E, infatti, c'è un incredibile sorriso sul volto del Supertramp morente. E il suo ultimo respiro si fonde, in una danza vorticosa che riconcilia natura morente e natura sempre e inevitabilmente viva, nello spazio sconfinato del suo Nord. Il contrappunto naturale è, nel film di Penn, quasi inclassificabile. Non c'è traccia di alcun prometeismo nel rapporto tra McCandless e la Natura; nè di quella complessa sintonia empatica che, nel bellissimo Jesse James di Dominik, rendeva la Natura della sostanza dei sentimenti umani; nè, ancora, di quell'energica, scarnificata, dialettica calvinista che è invece l'anima stessa del possente There Will be Blood di Paul Thomas Anderson. In Into the Wild, vita e natura sono una cosa sola e non c'è spazio per nessuna sostituzione simbolica. Non c'è nessun "lavoro", nessuna produzione strutturale nè tantomeno sovrastrutturale nella dialettica tra Alex e la Natura.
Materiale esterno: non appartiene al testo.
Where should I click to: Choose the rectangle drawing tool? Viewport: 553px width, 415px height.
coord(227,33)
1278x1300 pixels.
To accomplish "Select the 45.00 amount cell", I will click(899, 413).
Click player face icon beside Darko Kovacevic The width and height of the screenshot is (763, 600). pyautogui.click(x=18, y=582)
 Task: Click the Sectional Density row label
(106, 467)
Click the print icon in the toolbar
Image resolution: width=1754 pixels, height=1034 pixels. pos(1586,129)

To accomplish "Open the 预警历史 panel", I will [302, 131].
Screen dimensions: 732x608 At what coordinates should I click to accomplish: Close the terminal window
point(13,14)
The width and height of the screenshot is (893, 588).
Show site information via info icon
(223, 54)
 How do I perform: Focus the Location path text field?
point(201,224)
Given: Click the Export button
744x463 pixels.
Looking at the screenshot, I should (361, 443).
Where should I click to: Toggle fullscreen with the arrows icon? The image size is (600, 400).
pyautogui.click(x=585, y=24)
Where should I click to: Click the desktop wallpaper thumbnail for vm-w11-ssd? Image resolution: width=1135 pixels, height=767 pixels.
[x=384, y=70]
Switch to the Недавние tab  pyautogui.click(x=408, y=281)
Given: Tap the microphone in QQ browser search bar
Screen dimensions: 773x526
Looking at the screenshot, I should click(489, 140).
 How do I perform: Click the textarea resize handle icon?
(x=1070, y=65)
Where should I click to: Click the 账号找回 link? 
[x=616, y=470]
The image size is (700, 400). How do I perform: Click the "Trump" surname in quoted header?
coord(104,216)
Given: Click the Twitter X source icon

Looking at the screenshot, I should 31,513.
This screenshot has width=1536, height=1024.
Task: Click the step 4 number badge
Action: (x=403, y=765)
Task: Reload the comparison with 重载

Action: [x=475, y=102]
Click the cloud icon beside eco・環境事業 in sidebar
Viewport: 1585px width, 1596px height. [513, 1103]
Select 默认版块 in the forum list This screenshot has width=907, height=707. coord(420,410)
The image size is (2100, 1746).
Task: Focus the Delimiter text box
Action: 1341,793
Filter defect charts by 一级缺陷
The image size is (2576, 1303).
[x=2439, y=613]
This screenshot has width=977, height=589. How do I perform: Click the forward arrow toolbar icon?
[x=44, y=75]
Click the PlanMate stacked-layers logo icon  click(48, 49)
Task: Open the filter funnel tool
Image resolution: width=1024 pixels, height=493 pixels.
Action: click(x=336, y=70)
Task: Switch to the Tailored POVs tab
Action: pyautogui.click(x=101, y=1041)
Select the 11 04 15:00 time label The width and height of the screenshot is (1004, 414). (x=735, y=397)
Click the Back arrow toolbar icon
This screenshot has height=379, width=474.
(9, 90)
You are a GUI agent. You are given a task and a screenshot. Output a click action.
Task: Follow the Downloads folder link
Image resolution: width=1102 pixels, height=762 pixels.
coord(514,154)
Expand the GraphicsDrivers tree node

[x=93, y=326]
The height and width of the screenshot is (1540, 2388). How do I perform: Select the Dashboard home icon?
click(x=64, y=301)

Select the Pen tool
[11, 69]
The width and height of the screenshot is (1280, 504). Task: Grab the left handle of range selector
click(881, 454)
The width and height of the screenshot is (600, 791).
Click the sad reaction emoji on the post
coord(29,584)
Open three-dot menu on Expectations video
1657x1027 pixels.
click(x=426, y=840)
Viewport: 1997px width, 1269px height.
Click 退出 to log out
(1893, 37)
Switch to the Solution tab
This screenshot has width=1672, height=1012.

Le sovrastrutture della società sono le prime a essere sbrindellate; poi la struttura stessa, però, dei rapporti socioeconomici è annientata e portata al grado zero: un fucile, un coltello, la più libera casualità. Just live. Può la rappresentazione registrare questa incontenibile vitalità? No: il cinema stesso è sfiduciato all'istante.
Into the Wild non è retorico. È, semplicemente, sincero. Sincero ottimismo, verità morale, trasparenza disarmante e addirittura dolorosa e trasgressiva. E il cattivo servizio reso dalle retoriche canzoni originali di Eddie Vedder (quelle sì pregne di una intenzionalità, di una voglia di dire, di una - neologismo orripilante - interlocutività che non hanno nulla da spartire col diafano esserci della pellicola), vantate a destra e a manca, è uno dei pochi difetti dell'opera di Penn. Che vanta dei comprimari incredibili; la ragazza più bella del cinema contemporaneo (Kirsten Stewart); e Alexander Supertramp.